Actions to take:
(a) In the court opinion excerpt, which states' cases does Zombori cite in support of the prima facie tort?
(b) Decide whether each statement agrees with the court opinion excerpt. Give yes or no for each, along with the deciding words of the excerpt in quotation marks.
(i) Zombori claims Digital fired her in retaliation for testifying in her husband's case.
(ii) The Florida Supreme Court has issued a ruling rejecting the prima facie tort.
(iii) Zombori relies on Justice Overton's concurrence in Smith v. Piezo Technology and Professional Administrators.

Text excerpt:
+ + + + + + +

Kelly, 544 So.2d at 1164 (citations and footnotes omitted). Regardless of what title Zombori appends to her claim, she argues Digital is liable because it terminated her in retaliation for testifying in her husband’s case and providing a report culled from Digital’s database. Though Florida courts may not have addressed this claim under the guise of the “prima facie tort” theory, Gill and the authorities cited therein indicate this claim is not cognizable under Florida common law.
Despite Gill‘s unequivocal statement, Zombori urges the Court to recognize such a cause action as part “developing” Florida’s common law. In support, she cites cases from Missouri and New York — jurisdictions recognizing the prima facie tort. Zombori also notes section 870 of the Restatement (Second) of Torts recognizes and “restates” this cause of action. Finally, Zombori argues the Florida Supreme Court would likely adopt such a theory under the circumstances of this case.
The Court, however, cannot ignore the reasoning of Gill and other Florida appeals courts. Moreover, the lack of any pronouncement from the Florida Supreme Court does not mean Florida law is open on this question. Where the supreme court has not spoken, decisions of Florida’s district courts of appeals control absent persuasive indication that the supreme court would rule otherwise on the issue. Liberty Mutual Ins. Co. v. Electronic Systems, Inc., 813 F. Supp. 802, 805 (S.D.Fla. 1993). Here, Florida’s lower appellate courts have decided the issue; and as a federal court sitting in diversity, this Court is bound to adhere to the law of Florida as stated in Gill. Blanchard v. State Farm Mutual Automobile Ins. Co., 903 F.2d 1398, 1399 (11th Cir. 1990).
Even if the Court found Florida courts had not foreclosed a common law prima facie tort claim in this case, the Court is not prepared to conclude the Florida Supreme Court would approve such a cause of action. Citing Justice Overton’s concurrence in Smith v. Piezo Technology and Professional Administrators, 427 So.2d 182 (Fla. 1983), Zombori argues the supreme court would endorse her claim under the facts of this case. In his concurrence, Justice Overton stated he would “proceed a step further” than the majority and recognize a “common law tort for retaliatory discharge.” Id. at 185. Though the factual circumstances and legal issues in Smith differ from those in the instant case, Justice Overton’s position supports recognizing Zombori’s prima facie tort claim.

+ + + + + + +

Dataset extract:
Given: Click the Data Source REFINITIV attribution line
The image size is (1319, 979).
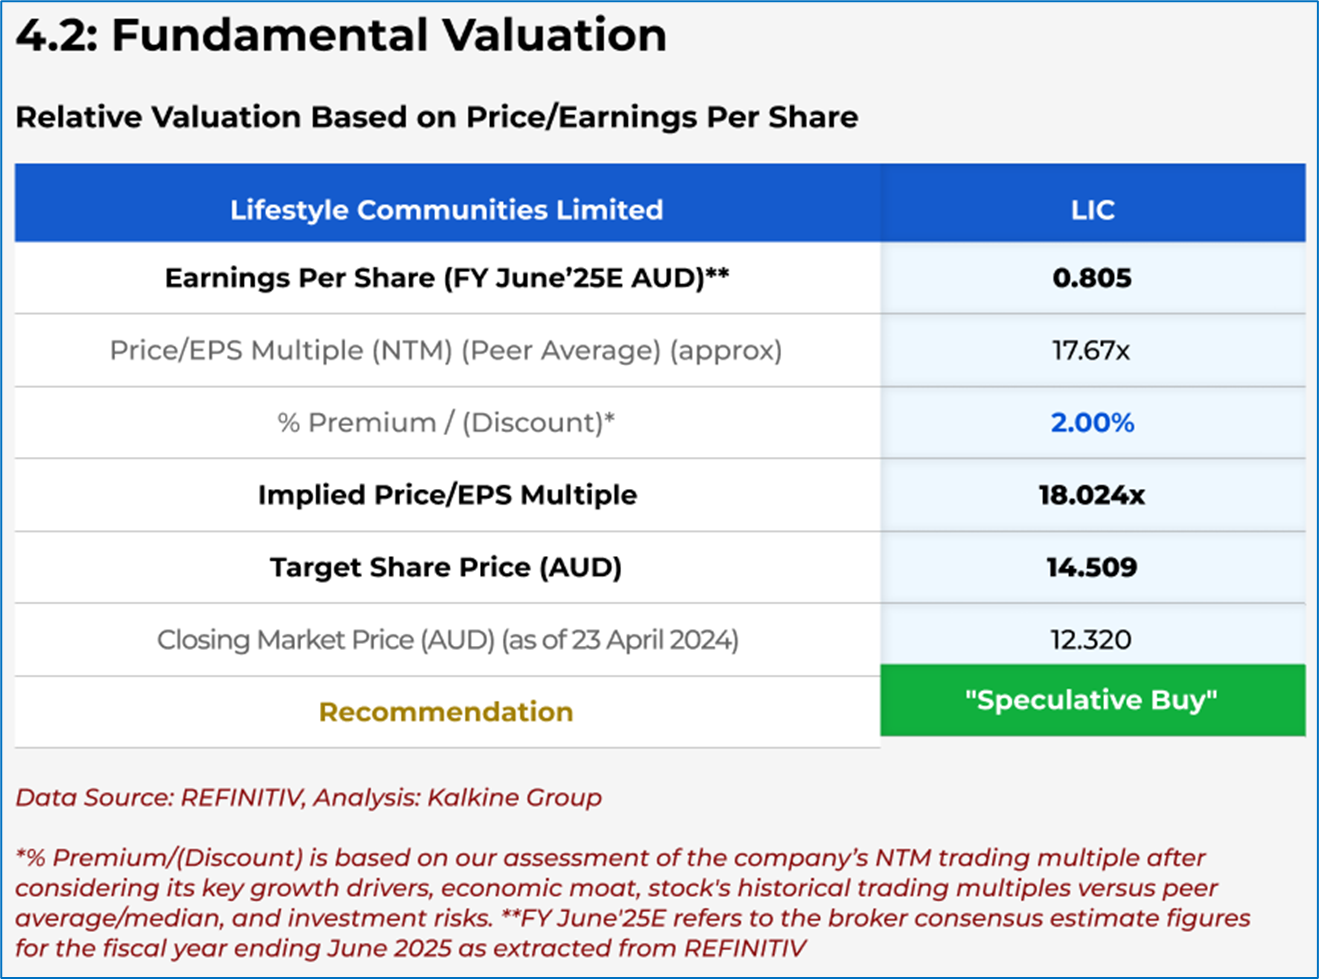Looking at the screenshot, I should click(309, 798).
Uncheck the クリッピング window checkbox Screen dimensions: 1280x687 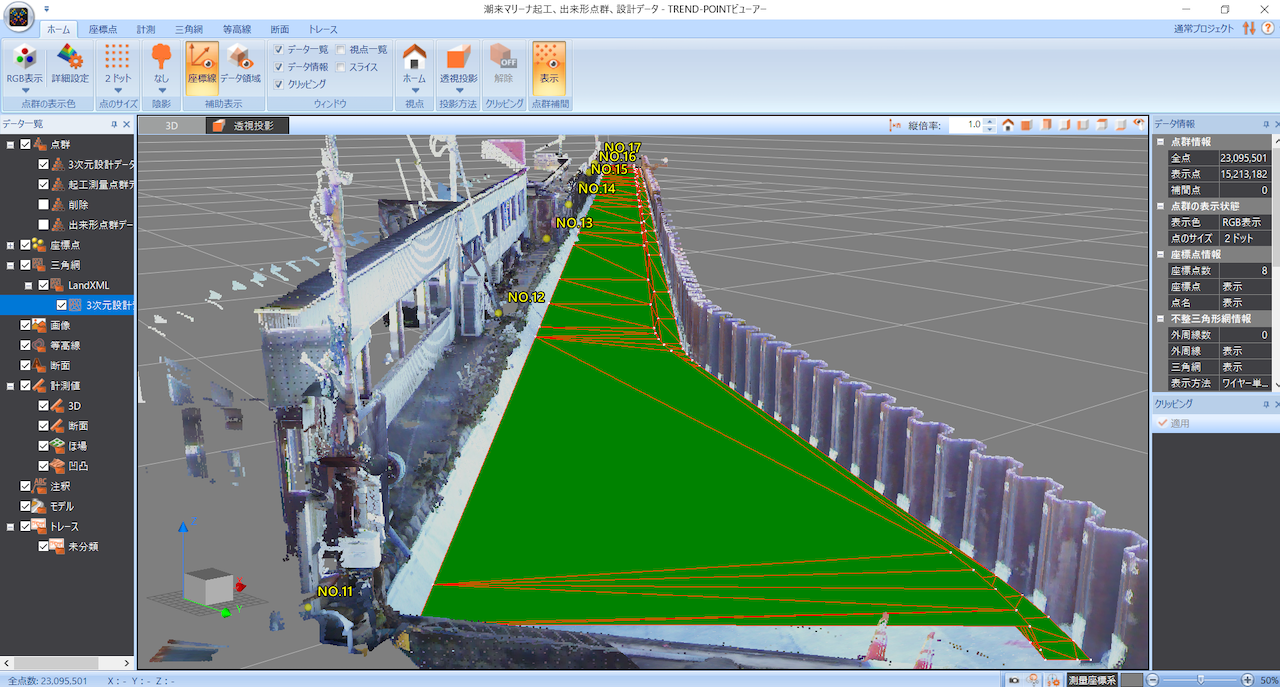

+ + + + + + +

Answers in order:
(a) Missouri and New York.

(b)
(i) Yes: "she argues Digital is liable because it terminated her in retaliation for testifying in her husband’s case"
(ii) No: "the lack of any pronouncement from the Florida Supreme Court does not mean Florida law is open on this question"
(iii) Yes: "Citing Justice Overton’s concurrence in Smith v. Piezo Technology and Professional Administrators, 427 So.2d 182 (Fla. 1983), Zombori argues the supreme court would endorse her claim"